**** Trecho fornecido

Por Fernanda Aparecida Lopes Balthazar
Centenas de jogadores falidos aceitam um estranho convite para um jogo de sobrevivência. Um prêmio milionário aguarda, mas as apostas são altas e mortais. (Netflix)
Desde a sua data de lançamento na Netflix, a série sul-coreana Squid Game (conhecida como Round 6 no Brasil) emplaca o primeiro lugar do ranking de conteúdos mais assistidos na plataforma de streaming.
Em um primeiro momento, Gi-hun Seong, o personagem principal da trama, é apresentado aos espectadores: um homem de 47 anos, divorciado e privado de ver sua filha, viciado em jogos de azar, falido e deveras endividado. Desesperado e almejando uma vida melhor, ele aceita o convite para participar de um jogo misterioso com a promessa de ganhar dinheiro fácil, mas, após defrontar a primeira rodada, Gi-hun percebe que não se trata de brincadeiras simples e inofensivas – dentre os 456 jogadores, o único sobrevivente conquista o valor integral do prêmio, de modo que, na corrida rumo à vitória, uma série de eventos desencadeiam um verdadeiro show de horrores.

********

> _Tarefa a realizar_: Por favor, dê continuidade ao texto sobre a série Round 6 a partir da última frase dele.

**** Material fornecido

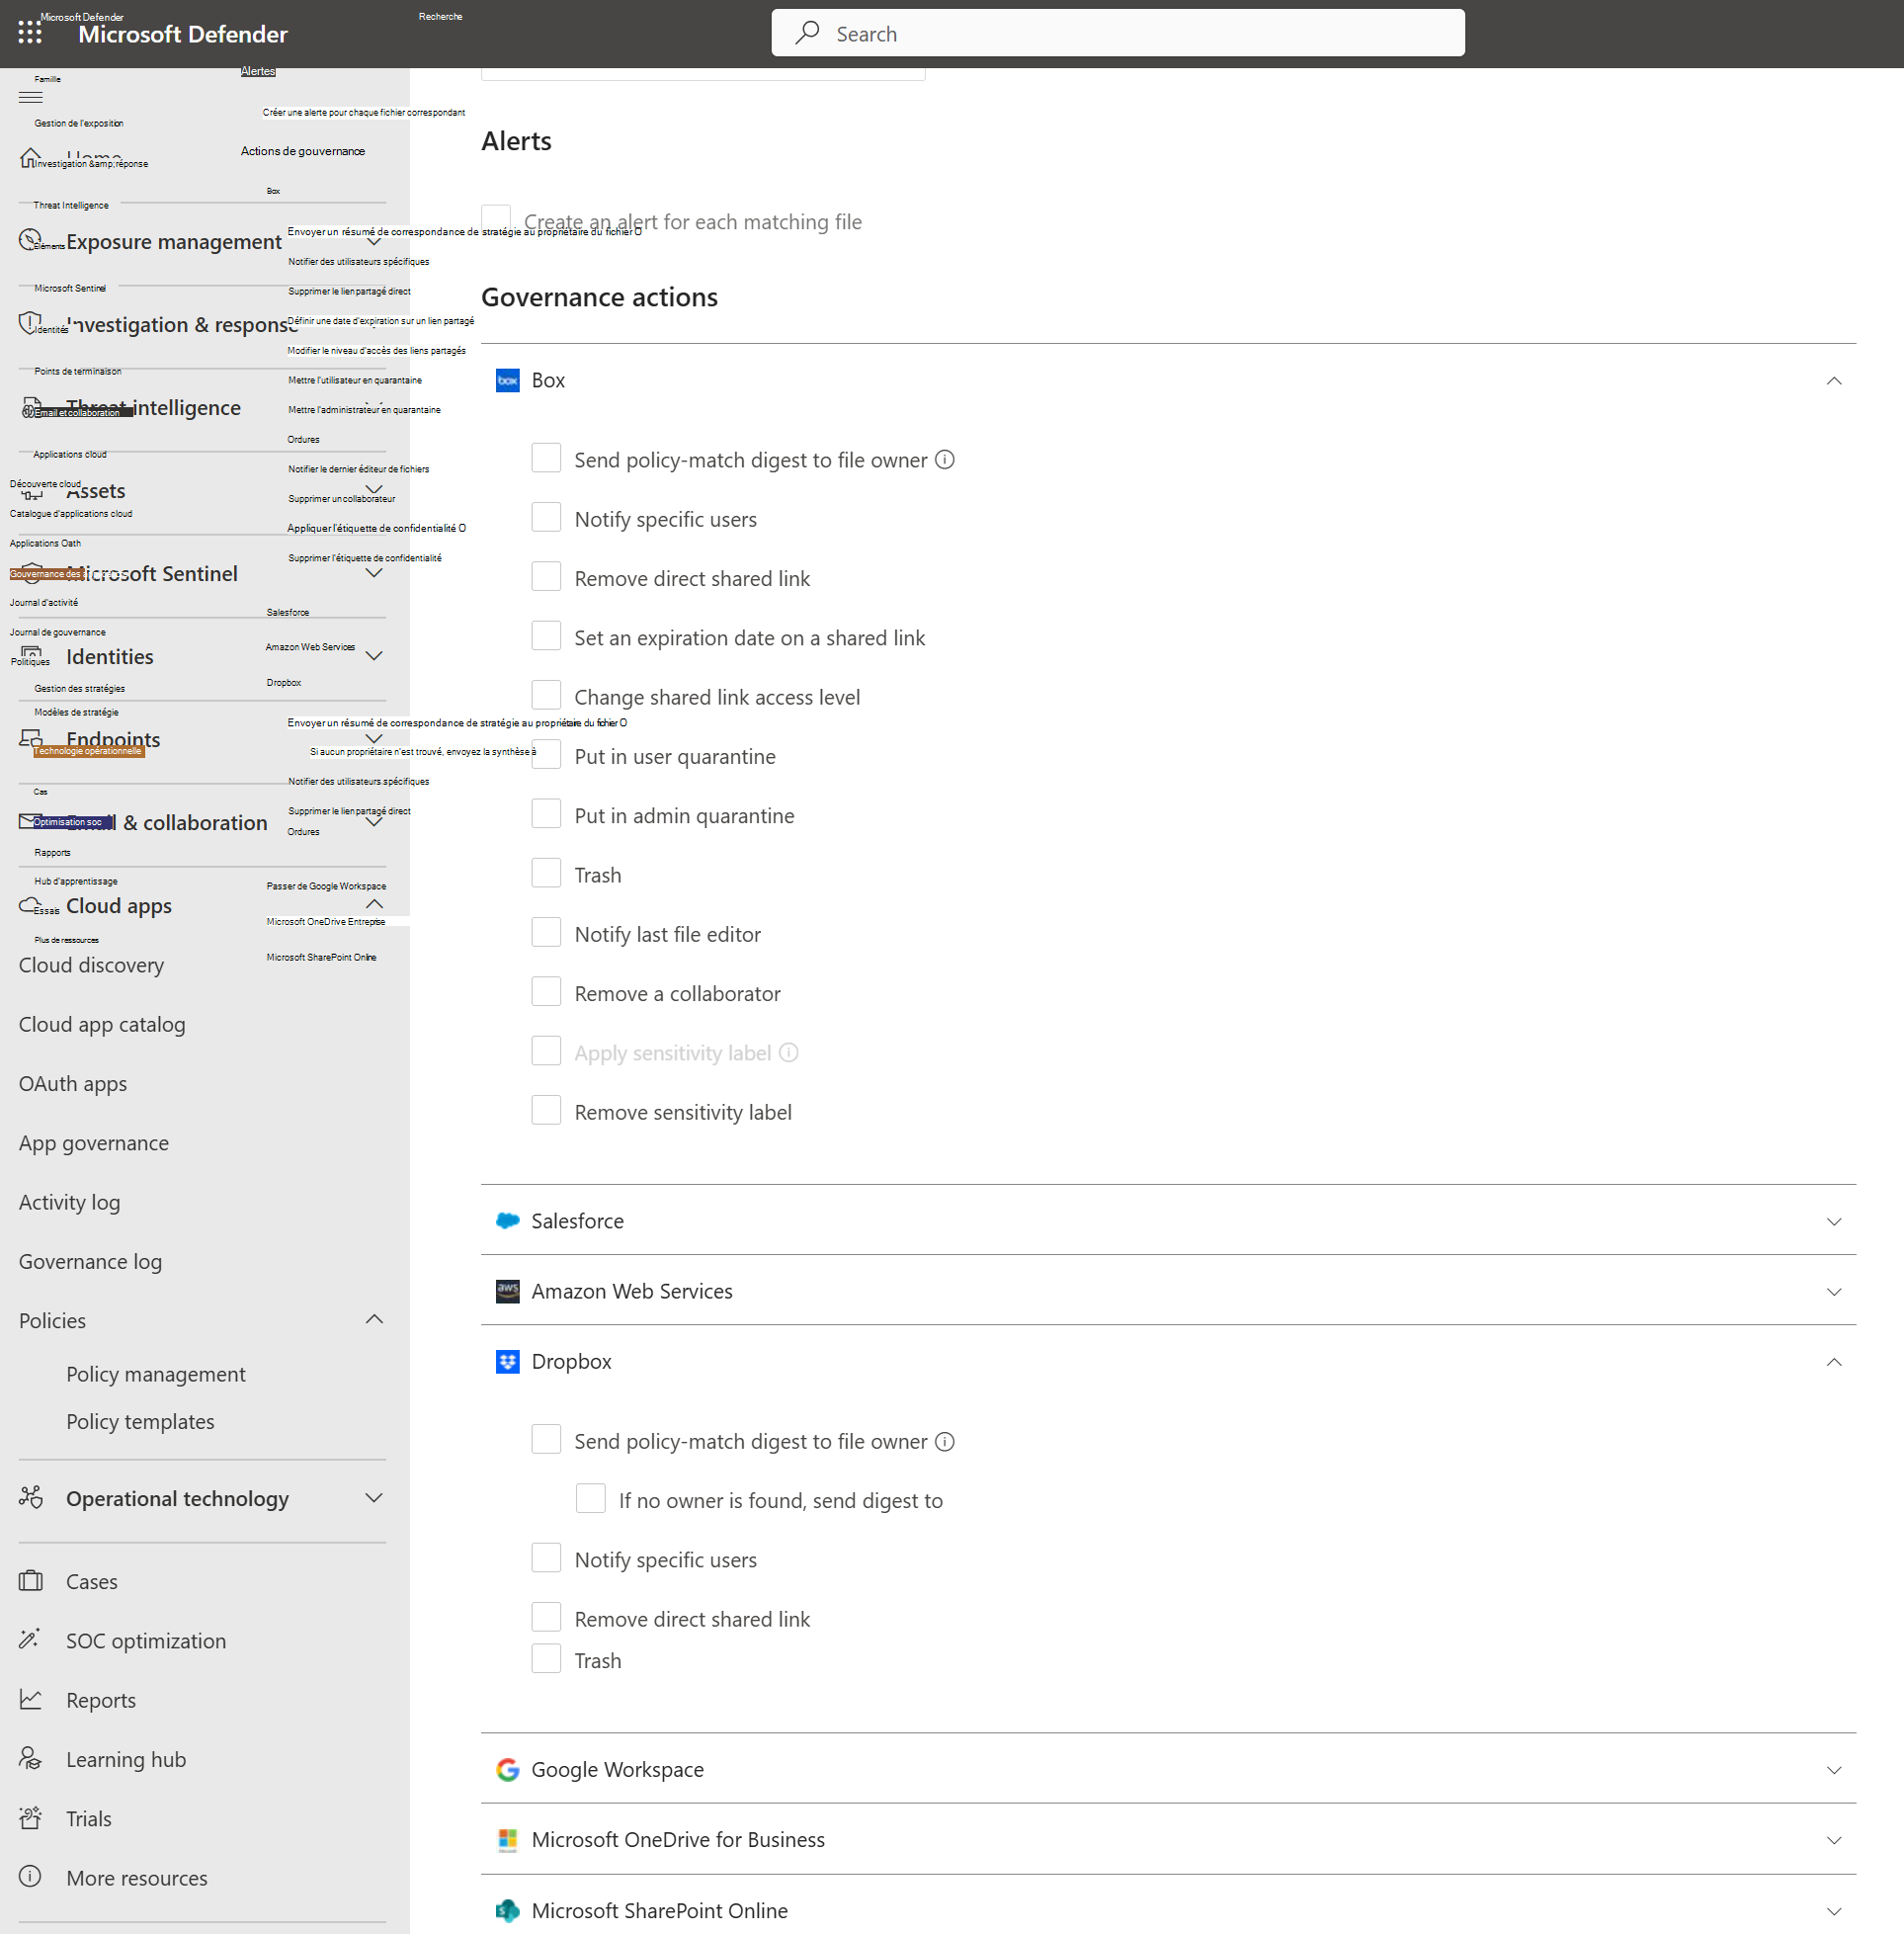Enable Box 'Put in admin quarantine' checkbox
1904x1934 pixels.
tap(546, 814)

********

> _Resposta do exercício_:
No decorrer dos episódios, há diversos pontos passíveis de questionamento pelos espectadores, tais como a violência impetrada aos jogadores e a impunidade dos organizadores de tal carnificina, além da forma pela qual Gi-hun quitaria as dívidas contraídas com agiotas, caso não obtivesse dinheiro suficiente para tanto – ele assinou, forçosamente, um contrato de renúncia à integridade física, comprometendo-se, assim, a ceder alguns de seus órgãos para saldar o débito. Em vista disto, é patente a violação de direitos inerentes à pessoa humana na obra aqui abordada, dentre os quais, evidentemente, o direito à integridade física.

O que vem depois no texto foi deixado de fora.